What is the strategy behind the recent retail partnerships with WHSmith and Holland & Barrett?
“I think it extends to the question on why we did the rebrand. Essentially, another reason of us undertaking the rebrand is for us to break down the barriers of nutrition. We want to continuously be accessible, and what that has allowed us to do is have more fruitful conversations with retailers including the likes of WHSmith and Holland & Barrett. What it allows us to do as a brand is enable us to tap into that impulse buyer, and therefore increase the occasion on which customers can attach themselves to the Myprotein brand.”
Do you think the rebrand will be effective in turning around the declining sales of THG Nutrition?
“Where we’re at today, as with any rebrand, you’ve got to rotate your stock going from your old to the new. We’ve tried to minimise the cost to the business while doing so. I feel very confident of where we are taking this brand, and the fact that we’ve now played quite confidently in the performance and wellness space.
“I believe that with the range of great tasting products, and the occasions that we play in, from after the gym to the impulse to the breakfast occasion, we play across multiple fronts. Yes, there will be, as there always are, challenges. We’ve faced a couple of them this year. We will continue to work through those challenges if they come about. But I’m quite confident in the business model that we’ve created to allow us to adapt to these challenges as they come.

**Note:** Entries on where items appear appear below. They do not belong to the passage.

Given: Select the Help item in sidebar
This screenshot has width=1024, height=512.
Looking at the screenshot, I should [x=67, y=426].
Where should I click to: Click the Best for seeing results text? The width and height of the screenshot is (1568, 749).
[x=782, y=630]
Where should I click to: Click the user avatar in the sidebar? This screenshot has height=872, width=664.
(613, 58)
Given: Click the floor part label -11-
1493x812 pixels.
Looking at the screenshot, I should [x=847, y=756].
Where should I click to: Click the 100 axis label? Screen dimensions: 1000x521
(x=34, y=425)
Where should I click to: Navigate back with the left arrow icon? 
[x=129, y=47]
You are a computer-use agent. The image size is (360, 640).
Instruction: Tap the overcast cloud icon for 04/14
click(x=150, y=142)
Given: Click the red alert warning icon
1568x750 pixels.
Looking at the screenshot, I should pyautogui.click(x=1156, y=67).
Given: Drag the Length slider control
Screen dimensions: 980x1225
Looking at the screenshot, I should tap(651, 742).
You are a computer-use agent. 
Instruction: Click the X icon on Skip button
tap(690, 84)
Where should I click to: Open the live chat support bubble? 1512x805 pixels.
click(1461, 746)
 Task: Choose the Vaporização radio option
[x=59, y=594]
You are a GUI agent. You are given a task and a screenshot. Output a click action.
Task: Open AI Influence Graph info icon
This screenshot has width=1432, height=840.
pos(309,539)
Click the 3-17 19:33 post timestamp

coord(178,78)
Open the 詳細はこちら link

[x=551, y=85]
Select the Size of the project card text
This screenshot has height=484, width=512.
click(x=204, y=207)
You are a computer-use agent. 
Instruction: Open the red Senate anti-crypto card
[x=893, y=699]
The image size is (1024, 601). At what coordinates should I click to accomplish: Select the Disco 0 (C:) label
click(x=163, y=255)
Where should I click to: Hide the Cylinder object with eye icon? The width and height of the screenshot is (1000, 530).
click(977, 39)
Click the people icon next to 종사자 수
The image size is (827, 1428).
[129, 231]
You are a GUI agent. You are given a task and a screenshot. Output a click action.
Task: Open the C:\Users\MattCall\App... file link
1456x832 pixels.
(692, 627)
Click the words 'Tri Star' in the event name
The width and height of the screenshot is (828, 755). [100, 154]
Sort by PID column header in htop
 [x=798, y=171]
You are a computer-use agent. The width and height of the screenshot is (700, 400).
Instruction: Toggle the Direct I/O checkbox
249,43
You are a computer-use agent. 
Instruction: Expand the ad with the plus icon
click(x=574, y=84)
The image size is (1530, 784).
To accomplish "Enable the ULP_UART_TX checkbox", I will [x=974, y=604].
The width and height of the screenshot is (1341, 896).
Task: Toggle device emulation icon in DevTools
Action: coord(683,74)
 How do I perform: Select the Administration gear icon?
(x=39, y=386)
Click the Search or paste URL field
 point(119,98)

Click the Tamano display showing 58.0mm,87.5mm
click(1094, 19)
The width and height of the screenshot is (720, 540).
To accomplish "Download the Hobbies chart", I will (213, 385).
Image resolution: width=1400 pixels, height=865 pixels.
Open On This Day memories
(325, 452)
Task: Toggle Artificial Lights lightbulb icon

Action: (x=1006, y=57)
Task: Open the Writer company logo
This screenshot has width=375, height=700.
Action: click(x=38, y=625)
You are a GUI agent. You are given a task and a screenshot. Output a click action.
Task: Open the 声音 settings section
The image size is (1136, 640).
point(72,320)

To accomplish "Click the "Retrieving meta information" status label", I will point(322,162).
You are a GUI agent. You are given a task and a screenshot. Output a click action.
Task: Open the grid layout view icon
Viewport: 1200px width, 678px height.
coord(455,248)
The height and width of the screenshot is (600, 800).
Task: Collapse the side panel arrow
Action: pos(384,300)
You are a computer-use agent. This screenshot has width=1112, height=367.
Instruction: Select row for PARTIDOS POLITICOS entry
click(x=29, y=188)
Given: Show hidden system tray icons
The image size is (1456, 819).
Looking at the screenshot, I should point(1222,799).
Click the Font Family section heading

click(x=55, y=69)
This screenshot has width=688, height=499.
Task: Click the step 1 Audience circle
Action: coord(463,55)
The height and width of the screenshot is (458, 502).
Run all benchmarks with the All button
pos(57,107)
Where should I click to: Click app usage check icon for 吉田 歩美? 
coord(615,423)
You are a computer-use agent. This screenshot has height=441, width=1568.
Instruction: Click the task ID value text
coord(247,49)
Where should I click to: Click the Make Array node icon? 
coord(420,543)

“But as a brand that can play across the multiple occasions, across multiple products, across multiple regions, across multiple platforms, whether that be online or offline, I feel like we’re in a good place to tackle anything that’s thrown at us.”
What are your long-term goals for THG Nutrition?
“You are going to see a lot more from our brand going into next year, through partnerships, licensing, and becoming bricks and mortar. The brand metrics are continuously coming out very strong overall. So I feel quite confident as a brand going into 2025 knowing that we’re in a good place.
“You’ll see us play in different regions as we progress. Obviously, we are an international business, but we will continue to look at ways in which we can expand our international growth as well.”